§ **THE EXERCISE**
Please find each line below that contains the word "icon", and copy those lines out in full.

§ **MATERIAL FOR THIS EXERCISE**
►
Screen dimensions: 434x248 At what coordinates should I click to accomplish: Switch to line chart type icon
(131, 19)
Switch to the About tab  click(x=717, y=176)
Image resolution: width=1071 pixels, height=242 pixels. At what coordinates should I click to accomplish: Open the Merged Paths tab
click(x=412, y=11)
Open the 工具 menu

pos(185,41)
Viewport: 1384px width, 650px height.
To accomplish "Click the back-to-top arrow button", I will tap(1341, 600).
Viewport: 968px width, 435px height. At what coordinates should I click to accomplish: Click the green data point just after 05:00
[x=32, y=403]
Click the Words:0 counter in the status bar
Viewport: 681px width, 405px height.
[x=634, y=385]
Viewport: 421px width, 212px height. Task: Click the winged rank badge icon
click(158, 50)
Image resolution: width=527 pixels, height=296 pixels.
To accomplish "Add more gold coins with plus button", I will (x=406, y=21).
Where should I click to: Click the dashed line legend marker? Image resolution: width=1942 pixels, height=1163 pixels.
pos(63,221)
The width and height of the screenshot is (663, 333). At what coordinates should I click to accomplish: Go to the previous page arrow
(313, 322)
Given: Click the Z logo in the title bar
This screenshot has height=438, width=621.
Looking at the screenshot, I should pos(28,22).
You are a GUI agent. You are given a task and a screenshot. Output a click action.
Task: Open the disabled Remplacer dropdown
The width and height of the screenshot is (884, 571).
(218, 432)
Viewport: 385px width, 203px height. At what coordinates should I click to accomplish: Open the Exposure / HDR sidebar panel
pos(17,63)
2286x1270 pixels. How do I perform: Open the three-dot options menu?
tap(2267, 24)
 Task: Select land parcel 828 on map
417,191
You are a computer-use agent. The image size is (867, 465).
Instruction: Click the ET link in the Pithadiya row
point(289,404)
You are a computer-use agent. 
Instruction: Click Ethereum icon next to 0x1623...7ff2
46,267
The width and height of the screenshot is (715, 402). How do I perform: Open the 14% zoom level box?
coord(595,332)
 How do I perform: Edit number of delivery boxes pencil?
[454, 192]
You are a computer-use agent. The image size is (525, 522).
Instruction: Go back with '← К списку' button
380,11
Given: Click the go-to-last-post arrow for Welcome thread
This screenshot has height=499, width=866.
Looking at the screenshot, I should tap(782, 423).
◄
§ **RESPONSE TO THIS TASK**
Screen dimensions: 434x248 At what coordinates should I click to accomplish: Switch to line chart type icon
Viewport: 421px width, 212px height. Task: Click the winged rank badge icon
Instruction: Click Ethereum icon next to 0x1623...7ff2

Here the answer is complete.